UNITED STATES
SECURITIES AND EXCHANGE COMMISSION
Washington, D.C. 20549
FORM 10-K/A
(Amendment No. 1)
ANNUAL REPORT PURSUANT TO SECTION 13 OR 15(d)
OF THE SECURITIES EXCHANGE ACT OF 1934
For the fiscal year ended December 31, 2014
Commission file number 001-33812
MSCI INC.
(Exact Name of Registrant as Specified in Its Charter)
Delaware | 13-4038723 | |
(State or Other Jurisdiction of Incorporation or Organization) |
(I.R.S. Employer Identification Number) |
7 World Trade Center
250 Greenwich Street, 49th Floor
New York, New York 10007
(Address of Principal Executive Offices, zip code)
(212) 804-3900
(Registrants telephone number, including area code)

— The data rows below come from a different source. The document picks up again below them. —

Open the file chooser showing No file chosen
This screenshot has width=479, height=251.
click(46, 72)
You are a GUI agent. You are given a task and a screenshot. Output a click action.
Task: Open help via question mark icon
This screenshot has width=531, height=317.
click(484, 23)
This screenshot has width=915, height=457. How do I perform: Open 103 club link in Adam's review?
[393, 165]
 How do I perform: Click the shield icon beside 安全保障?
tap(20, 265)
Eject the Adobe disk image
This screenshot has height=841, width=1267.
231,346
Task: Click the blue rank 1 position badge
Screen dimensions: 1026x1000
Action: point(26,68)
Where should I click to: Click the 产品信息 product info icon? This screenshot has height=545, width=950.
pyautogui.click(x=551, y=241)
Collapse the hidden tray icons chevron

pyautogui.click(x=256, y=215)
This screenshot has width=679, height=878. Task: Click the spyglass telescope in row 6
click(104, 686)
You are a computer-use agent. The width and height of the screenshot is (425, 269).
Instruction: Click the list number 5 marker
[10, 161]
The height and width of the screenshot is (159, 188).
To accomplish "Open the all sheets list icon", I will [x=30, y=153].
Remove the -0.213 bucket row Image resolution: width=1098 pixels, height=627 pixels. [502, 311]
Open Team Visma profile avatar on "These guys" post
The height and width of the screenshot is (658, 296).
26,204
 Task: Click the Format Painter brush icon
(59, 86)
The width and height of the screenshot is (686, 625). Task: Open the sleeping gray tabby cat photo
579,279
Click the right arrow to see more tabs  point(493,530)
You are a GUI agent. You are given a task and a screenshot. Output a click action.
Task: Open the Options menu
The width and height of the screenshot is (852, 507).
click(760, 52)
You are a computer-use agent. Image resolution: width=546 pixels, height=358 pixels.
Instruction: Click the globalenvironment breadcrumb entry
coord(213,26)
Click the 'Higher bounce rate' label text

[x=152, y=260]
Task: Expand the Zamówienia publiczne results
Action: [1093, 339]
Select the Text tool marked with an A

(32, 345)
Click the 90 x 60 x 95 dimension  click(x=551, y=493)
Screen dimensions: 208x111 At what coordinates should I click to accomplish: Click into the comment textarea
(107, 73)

Securities registered pursuant to Section 12(b) of the Act:
Title of Each Class |
Name of Each Exchange on Which Registered | |
Common stock, par value $0.01 per share | New York Stock Exchange |
Securities registered pursuant to Section 12(g) of the Act: None
Indicate by check mark if the registrant is a well-known seasoned issuer, as defined in Rule 405 of the Securities Act. YES x NO ¨
Indicate by check mark if the registrant is not required to file reports pursuant to Section 13 or Section 15(d) of the Act. YES ¨ NO x
Indicate by check mark whether the registrant (1) has filed all reports required to be filed by Section 13 or 15(d) of the Securities Exchange Act of 1934 during the preceding 12 months (or for such shorter period that the registrant was required to file such reports), and (2) has been subject to such filing requirements for the past 90 days. YES x NO ¨
Indicate by check mark whether the registrant has submitted electronically and posted on its corporate Web site, if any, every Interactive Data File required to be submitted and posted pursuant to Rule 405 of Regulation S-T (§ 232.405 of this chapter) during the preceding 12 months (or for such shorter period that the registrant was required to submit and post such files). YES x NO ¨
Indicate by check mark if disclosure of delinquent filers pursuant to Item 405 of Regulation S-K (§229.405 of this chapter) is not contained herein, and will not be contained, to the best of registrants knowledge, in definitive proxy or information statements incorporated by reference in Part III of this Form 10-K or any amendment to this Form 10-K. x
Indicate by check mark whether the registrant is a large accelerated filer, an accelerated filer, a non-accelerated filer, or a smaller reporting company. See definitions of large accelerated filer, accelerated filer and smaller reporting company in Rule 12b-2 of the Exchange Act. (Check one):
Large accelerated filer | x | Accelerated filer | ¨ | |||
Non-accelerated filer | ¨ (Do not check if a smaller reporting company) | Smaller Reporting Company | ¨ |
Indicate by check mark whether the registrant is a shell company (as defined in Rule 12b-2 of the Act). YES ¨ NO x
The aggregate market value of Common Stock held by non-affiliates of the registrant as of the last business day of the registrants most recently completed second fiscal quarter (based on the closing price of these securities as reported by The New York Stock Exchange on June 30, 2014) was $5,241,587,917. Shares of Common Stock held by executive officers and directors of the registrant are not included in the computation. However, the registrant has made no determination that such individuals are affiliates within the meaning of Rule 405 under the Securities Act of 1933.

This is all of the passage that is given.